The gift we receive

Every now and then I find myself going back and picking up the BB and reading a chapter, which captured my mind. The chapter is There Is A Solution. In it is the story of an alcoholic, who came from the city near me. He was the man, who had gone to Switzerland to see the famous psychiatrist Dr. Carl Jung.

It was Jung’s work with this man, which really made the basis for this program. They had worked together for a long time and, when he thought he was all right and going to stay sober he left, got to Paris and got drunk. In desperation he went back to Dr. Jung. Jung then told him what was wrong with him.
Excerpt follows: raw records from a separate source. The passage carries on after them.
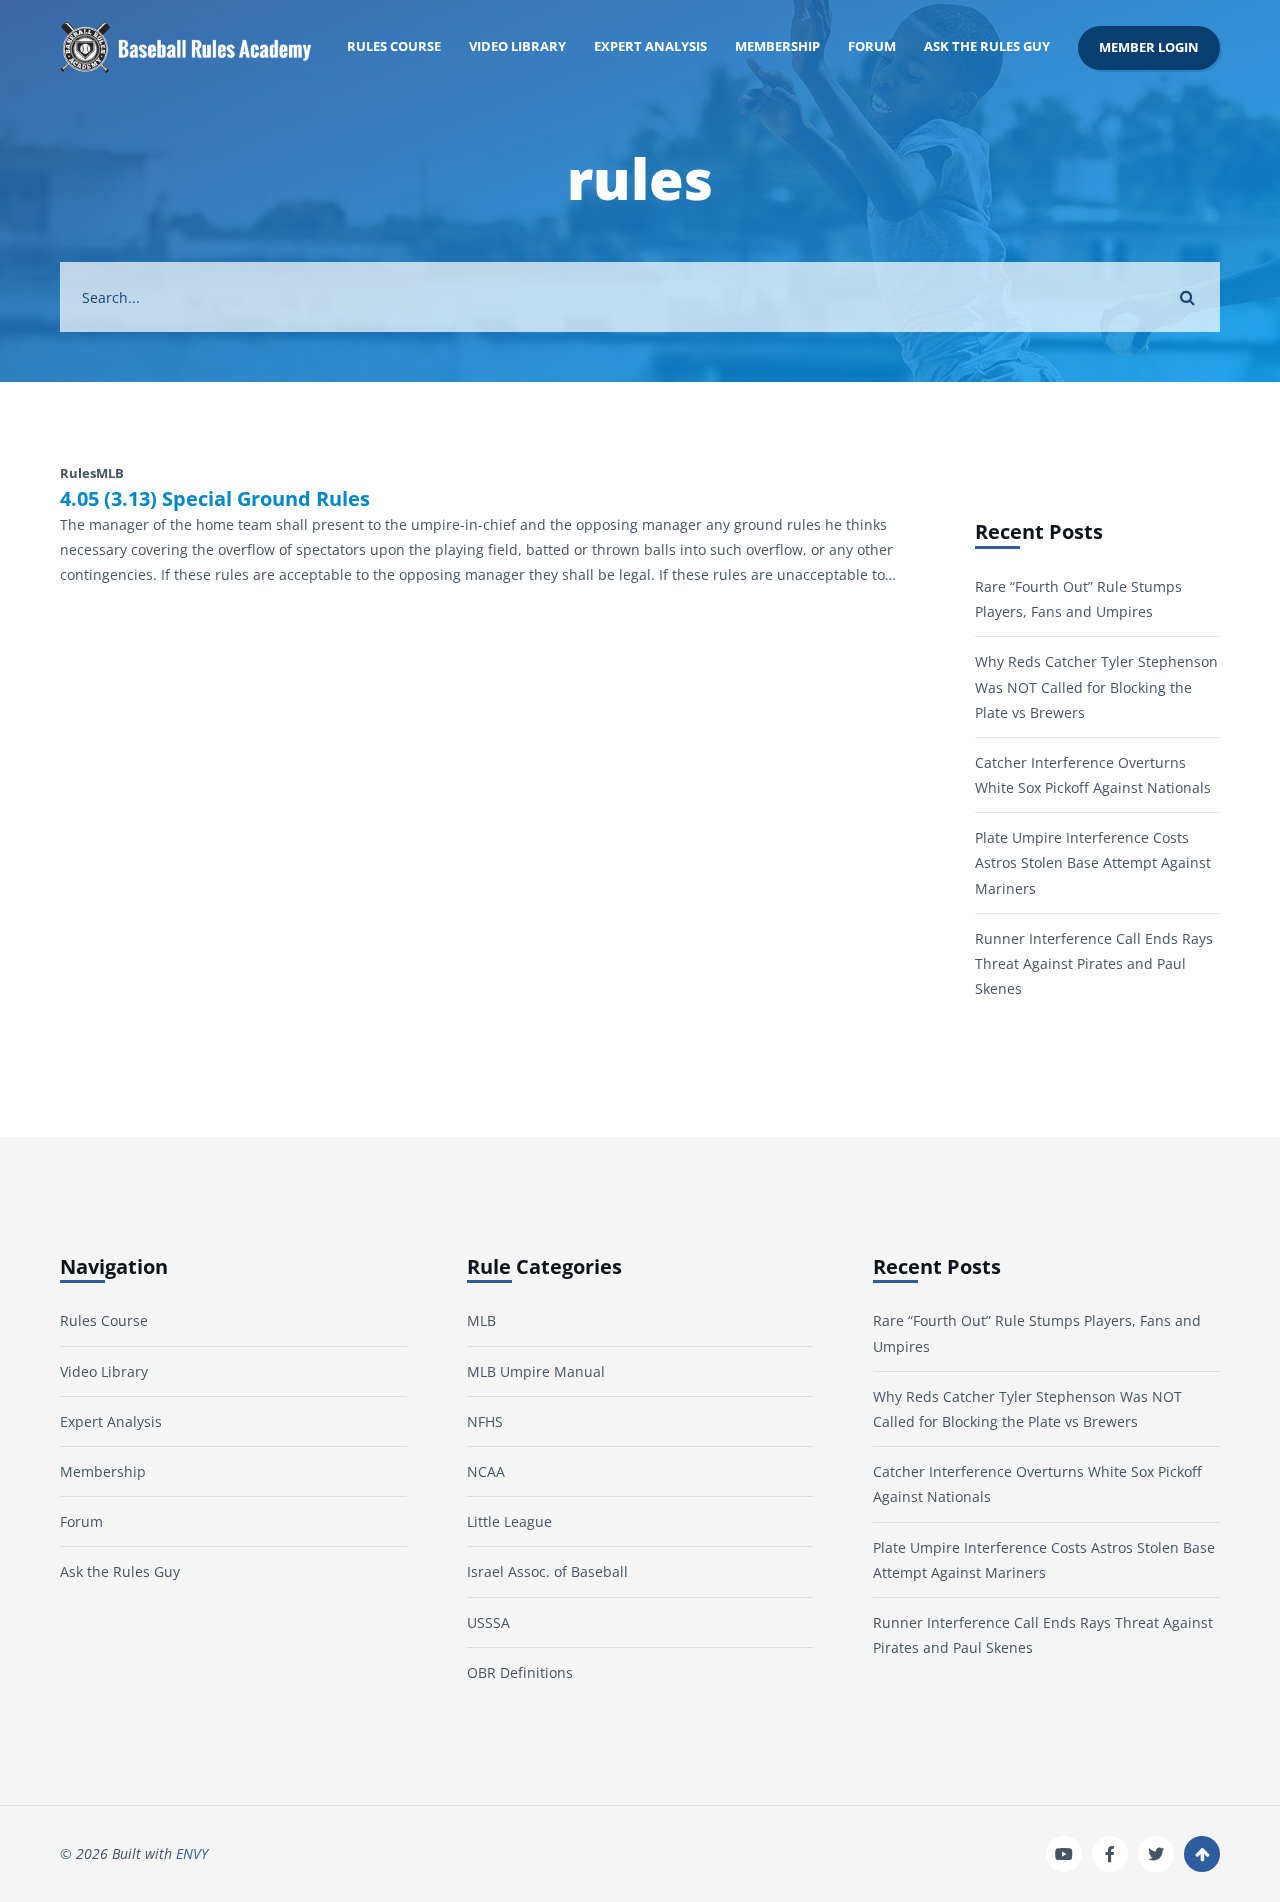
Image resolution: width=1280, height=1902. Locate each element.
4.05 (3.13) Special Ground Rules (215, 499)
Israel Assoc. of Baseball (547, 1571)
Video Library (517, 46)
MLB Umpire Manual (536, 1371)
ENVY (192, 1853)
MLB (481, 1320)
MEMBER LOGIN (1149, 47)
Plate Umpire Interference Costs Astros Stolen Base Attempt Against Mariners (1093, 862)
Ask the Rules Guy (987, 46)
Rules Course (394, 46)
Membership (777, 46)
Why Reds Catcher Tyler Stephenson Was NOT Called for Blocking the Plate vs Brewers (1096, 686)
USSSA (488, 1622)
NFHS (485, 1421)
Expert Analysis (650, 46)
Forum (872, 46)
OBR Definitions (520, 1672)
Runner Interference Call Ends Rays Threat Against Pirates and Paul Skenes (1094, 963)
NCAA (486, 1471)
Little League (509, 1521)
He told him he had the mind of a chronic alcoholic, which pretty much ruled out a solution back then.

When this man asked if there was any exceptions, Jung told him there was. But it meant he had to have a spiritual awakening. And that’s exactly what happened to him. And it was this man, who opened the door for AA’s cofounder, Bill W. He told the man he helped at the Oxford Movement, who took what he told him to Bill. And Bill found the same solution. Later Bill and Dr. Bob opened the door for others and the program was founded.

Every time I stop and read this it reminds me of who I was, when I found a way to get sober. I truly believe I was a chronic alcoholic. I knew nothing about alcoholism, nor did I know anything about the AA program. Yet I was given a gift by a friend of mine, who had run across a member back then, who told him about meetings. This man gave to me a message that men and women held meetings to stay sober and he would take me there.
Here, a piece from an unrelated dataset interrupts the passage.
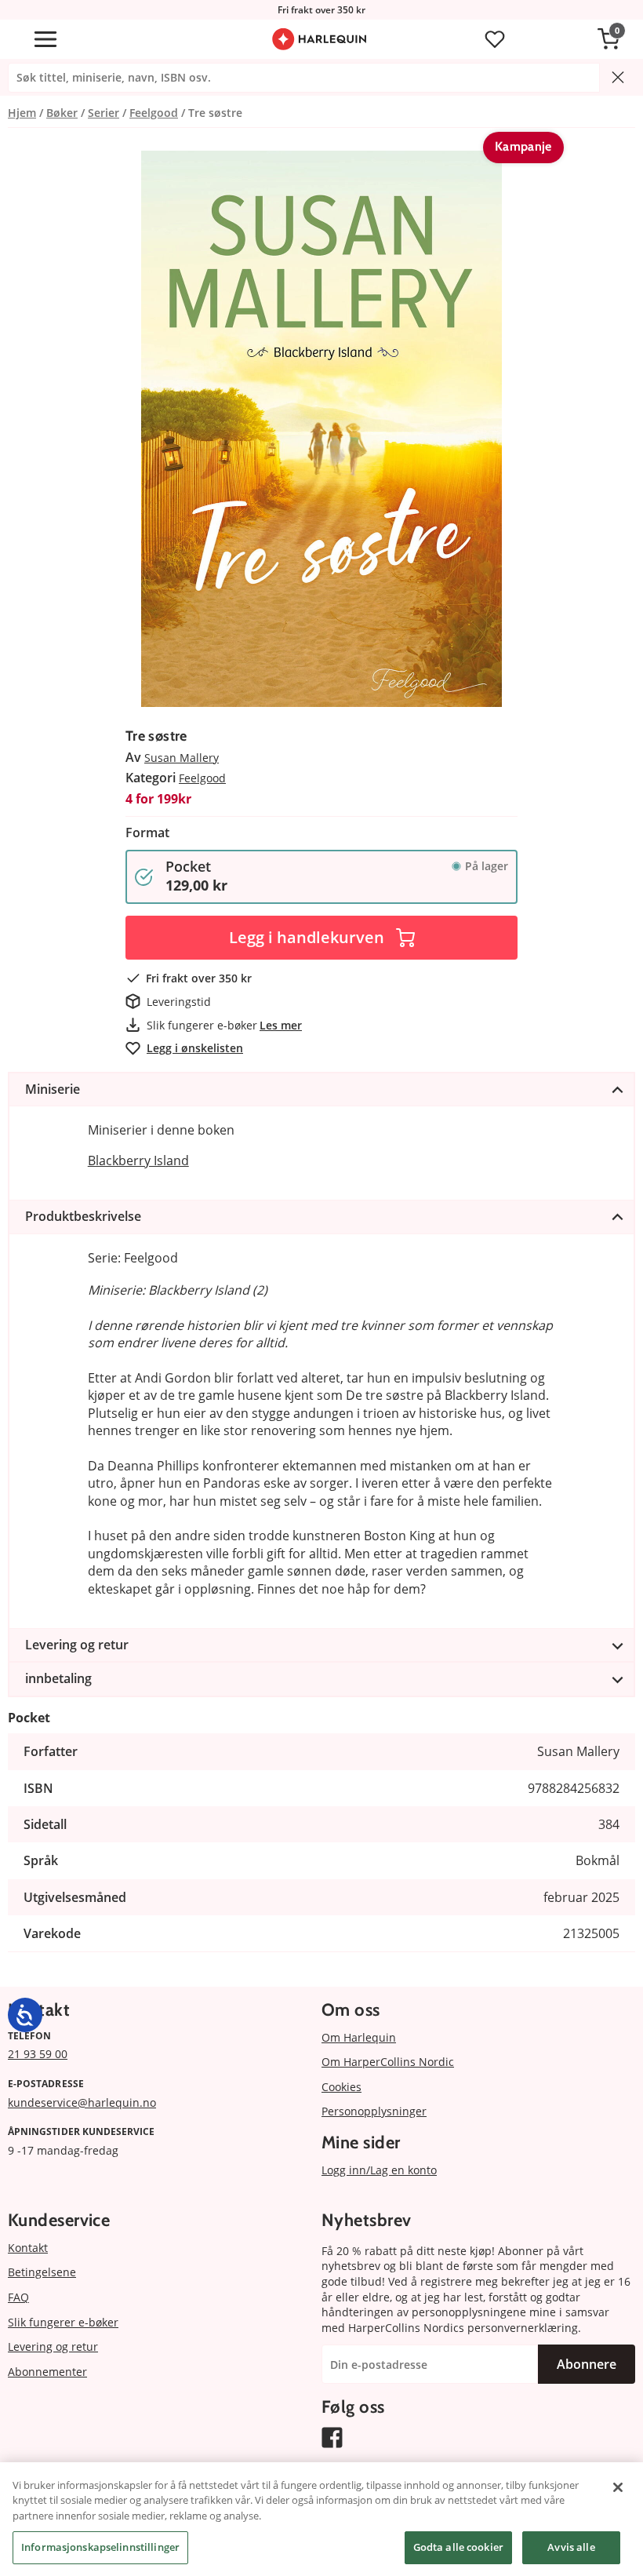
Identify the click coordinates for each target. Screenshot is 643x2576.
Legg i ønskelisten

I was on my way to commit suicide and he stopped me and gave me hope. I prayed and alcohol was removed. I’ve always felt that this was a miracle. I hadn’t reached this program yet, and here I was surrendering to the First Step without knowing it. Like the man in this chapter it changed my life.
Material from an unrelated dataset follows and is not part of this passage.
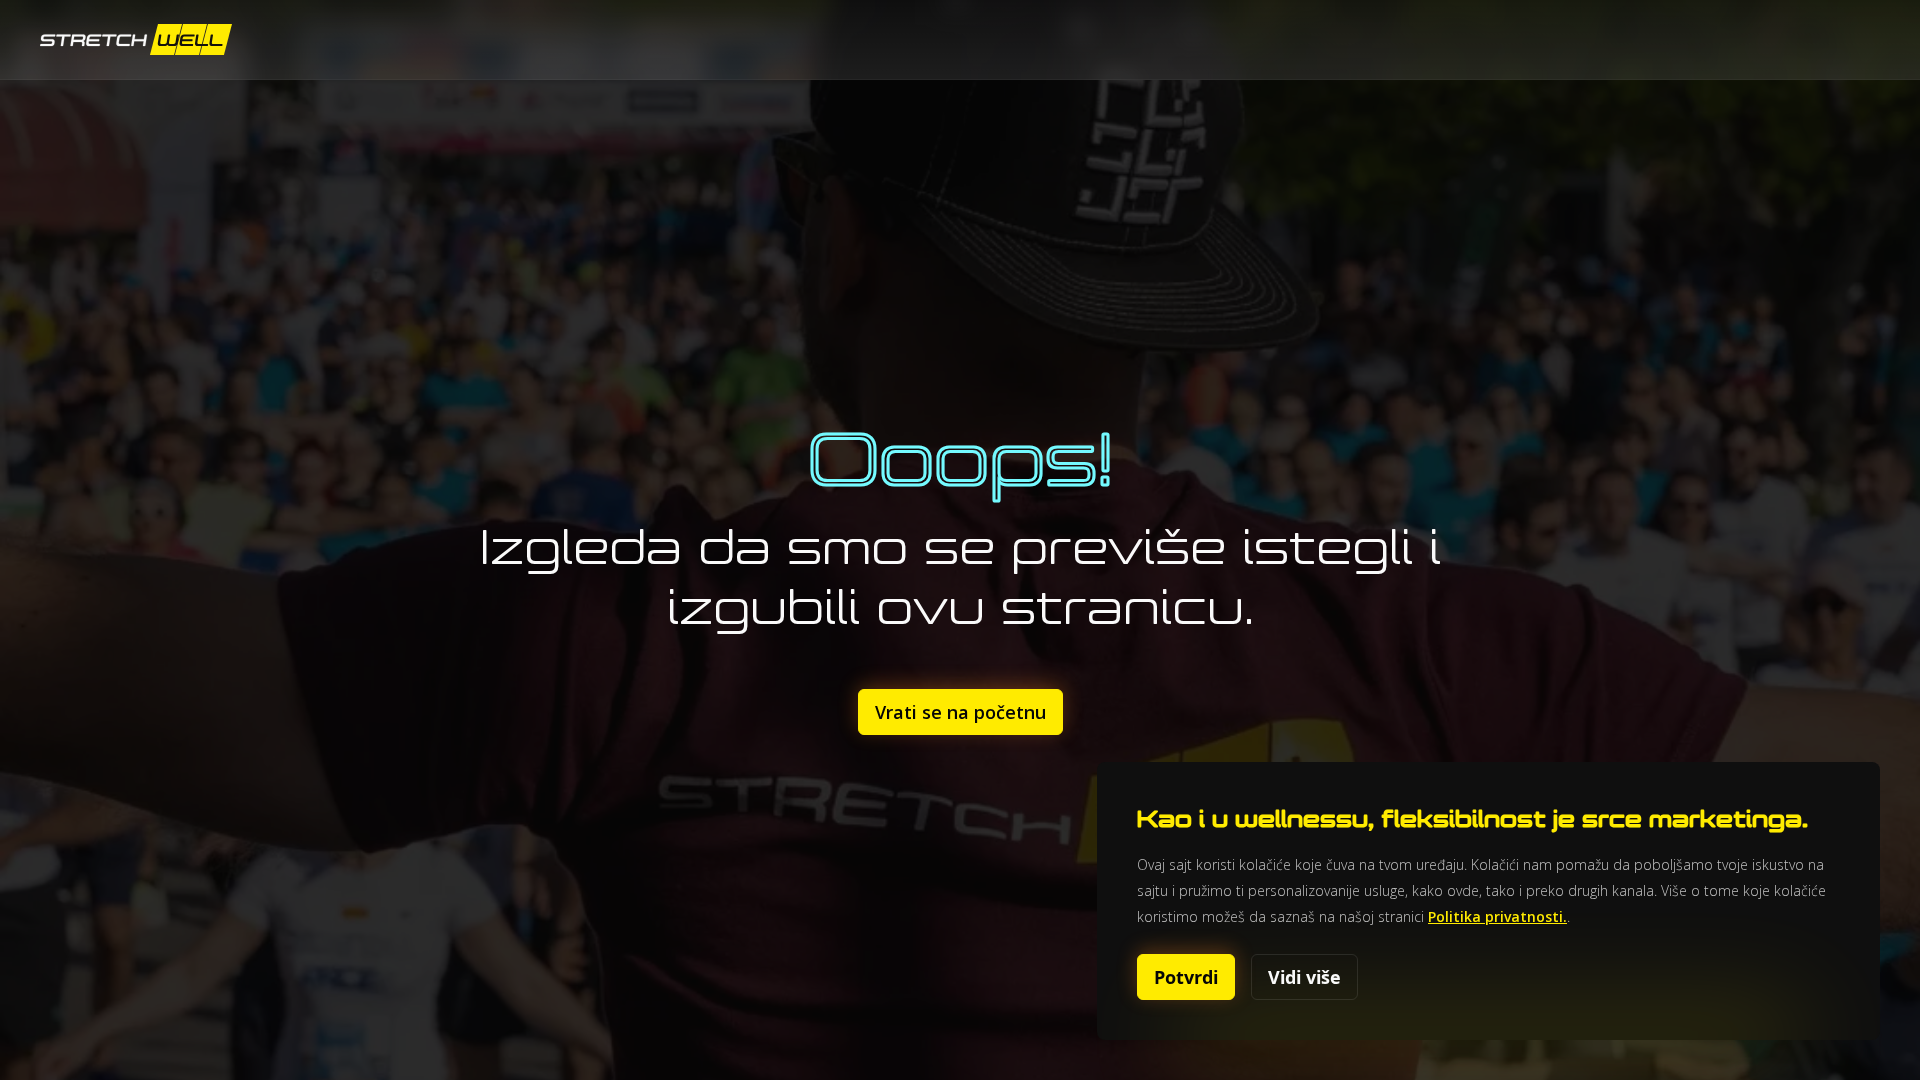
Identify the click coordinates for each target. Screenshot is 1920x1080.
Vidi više (1304, 977)
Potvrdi (1186, 977)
Anyway I stopped and thought about this tonight, because I had run across a new person today, whom people in our group were trying to help. Every time I run into new people my thoughts go back to what it was like for me. How what Jung told that man was so true. How we found our lives changed and sobriety begun. It led me to this program, which has helped me to stay sober a day at a time ever since.

There were no rehabs, or detoxes back then. What was available were all these old timers, who had found these groups dedicated to helping alcoholics get sober and staying that way the rest of their lives. Makes me so grateful it’s really hard to express that.

I owe so much to my Higher Power I found here and the people like my old sponsor and others, who gave me this gift. I only hope I can do for others what was done for me. All I can do is express my gratitude and freely give what was so freely given to me. I have never had to go back to alcohol since that prayer, that first moment back when I was gifted with hope. Thanks.